M2 is the molecular centerpiece of this new vaccine. "It is a small protein," Otvos explained, "and has a very short extracellular region, which we call ectodomain. M2 is really the outside face of the viral membrane. In every protein, the extracellular region is the immunogenic one. So it's an ideal candidate for a subunit synthetic peptide vaccine.

"We made a construct," Otvos recounted, "that has four copies of this M2 protein fragment. Four copies because in the protein, the virus forms this cationic channel, that has four copies of M2 together. There is a hole in between. We just wanted to mimic the natural conditions as much as possible. So we needed a peptide construct with four copies of this M2 extracellular domain, plus two copies of other T-cell determinants. And this six-peptide copy construct we used as our target immunogen.

"Type A," he added, "is the most common infectious influenza virus."

Why is this vaccine administered intranasally rather than by injection?

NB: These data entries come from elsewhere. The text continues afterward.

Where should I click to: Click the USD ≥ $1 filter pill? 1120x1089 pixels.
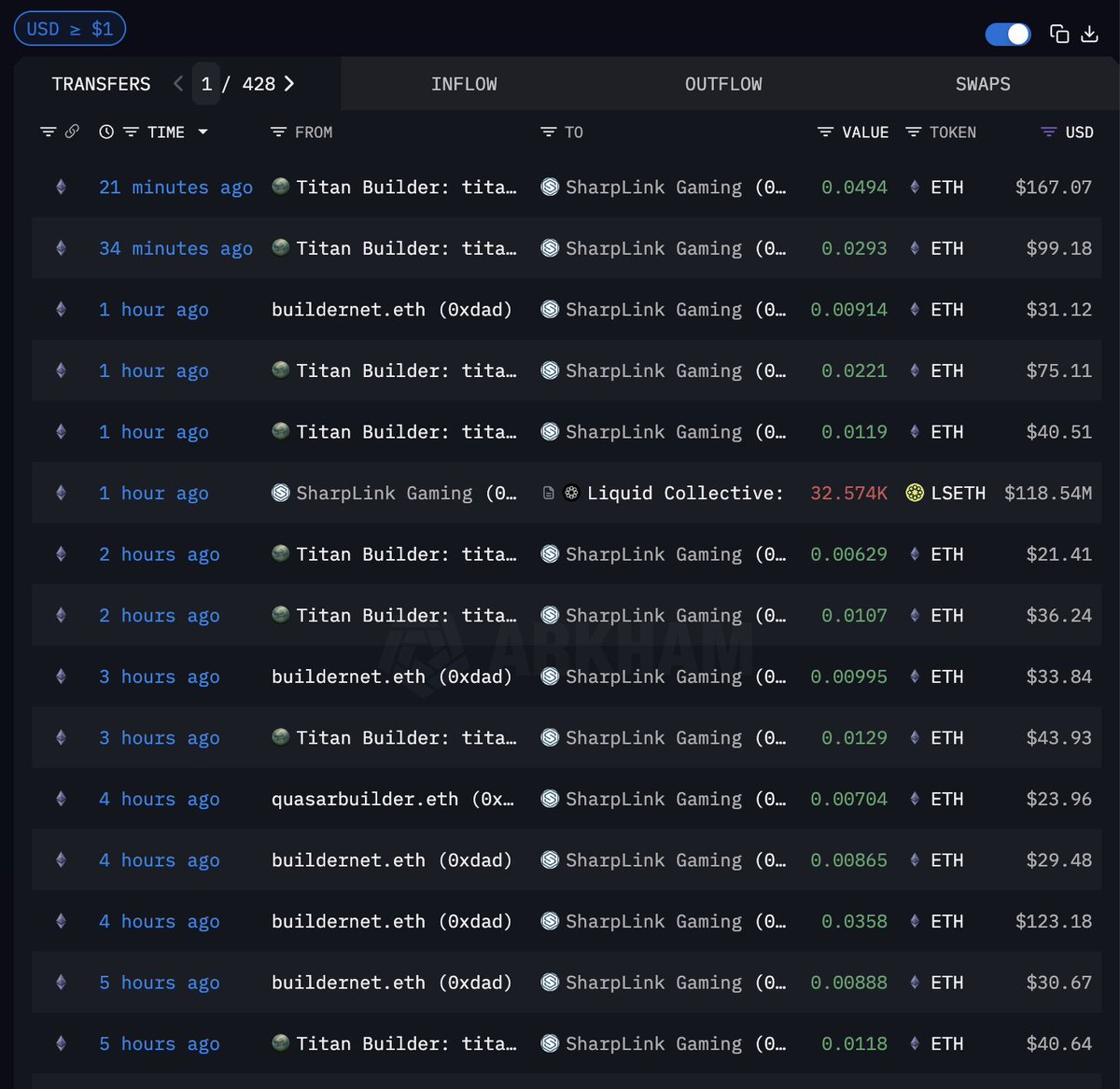[70, 29]
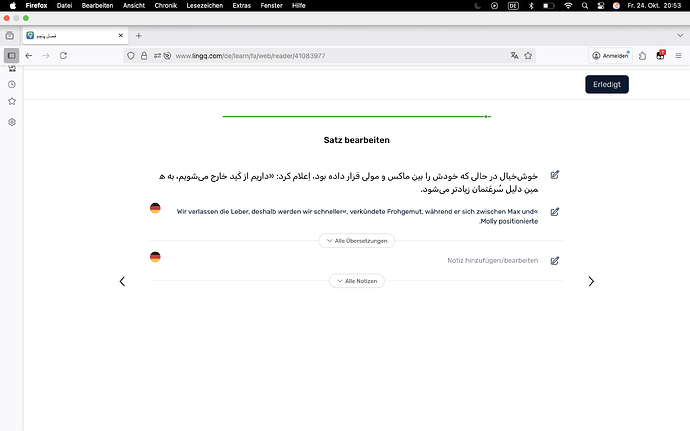690x431 pixels.
Task: Go to the previous sentence with left arrow
Action: point(122,281)
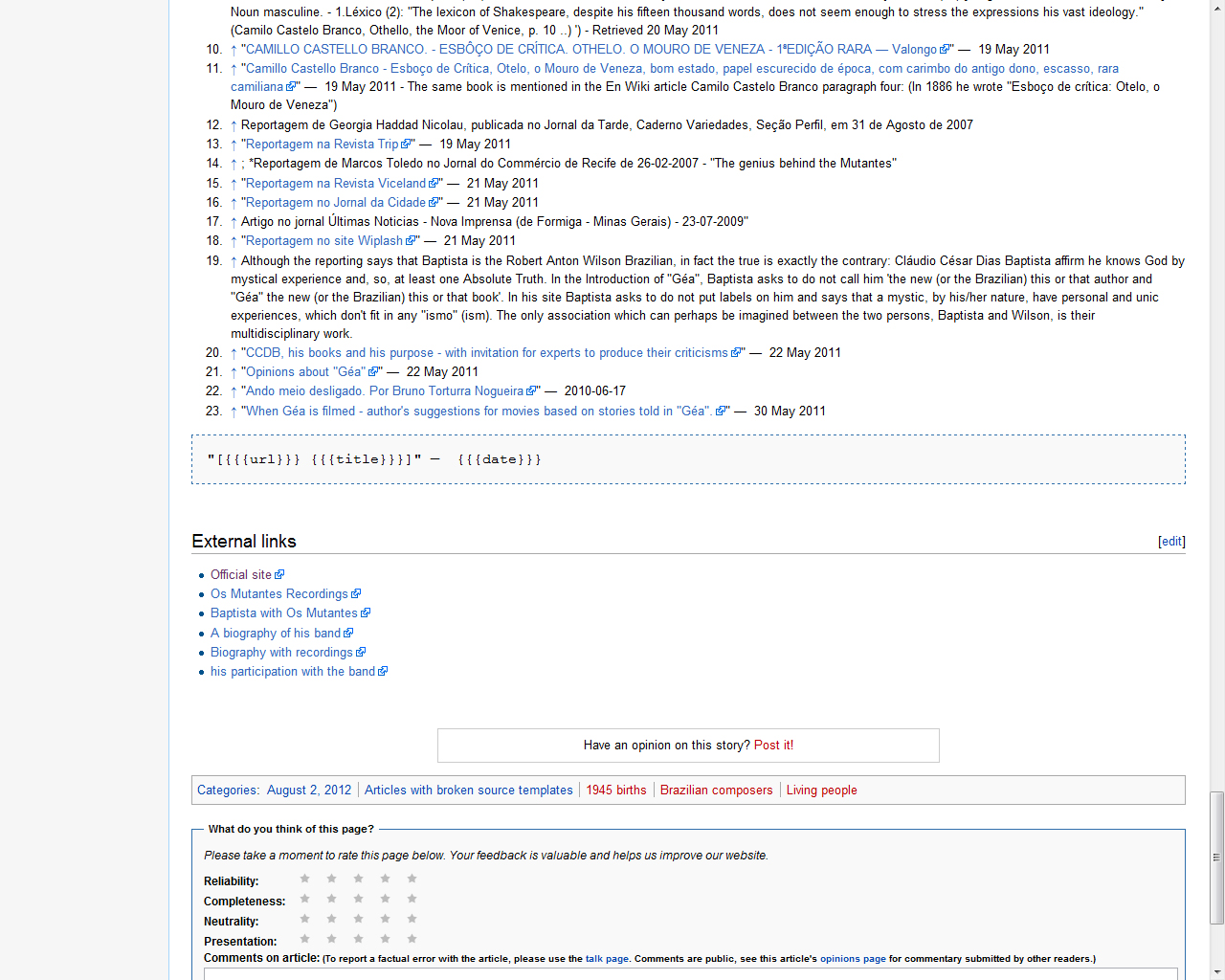Click the second Reliability rating star

click(331, 879)
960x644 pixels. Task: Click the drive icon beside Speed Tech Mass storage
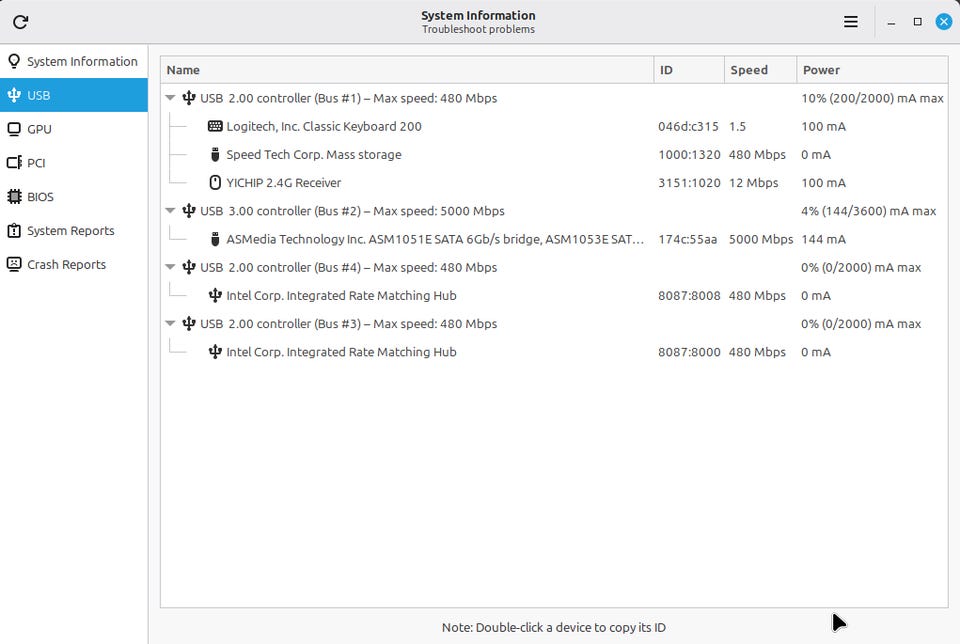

"Because influenza virus spreads through the airways," Otvos said. "So the best protection against infection can be at airway organs. You could not find the conventional inactive virus intranasally. But with a subunit vaccine it is possible. I know others in Australia," Otvos recalled, "who are trying to use intranasally administered subunit vaccines, but theirs' are directed against other proteins in the virus."

New Nasal Vaccine Would End Fear of Shots

"Basically," he pointed out, "the influenza virus infects your lung, your trachea, your respiratory tract. So of course the best thing would be to administer this peptide construct into the site of infection. And the other thing is that many people are phobic about getting shots, afraid of the needle, which the intranasal route avoids. But if you have something that can be administered through the airways, like a spray, people would prefer that of course."

At this point, the vaccine is being tested in mice.

"We gave the mice this peptide construct through the nose," Otvos recounted, "and infected them afterward with the active infectious virus. Following vaccination, a steep rise in M2-specific antibodies appeared in their blood, and they exhibited significant resistance to viral replication in their respiratory tracts. Those mice are not dying of our vaccine."

The Wistar team is nowhere near human field tests of its intranasal vaccine. "For human trials," Otvos explained, "you need to show long-term efficacy, the lack of mutation and antigenic drift, as well as that we can protect mice from lethal challenge. I hope," he concluded, "that we can reach the point of going into humans."

Wistar has a patent pending that covers the future vaccine, with Gerhard and Otvos its principal inventors.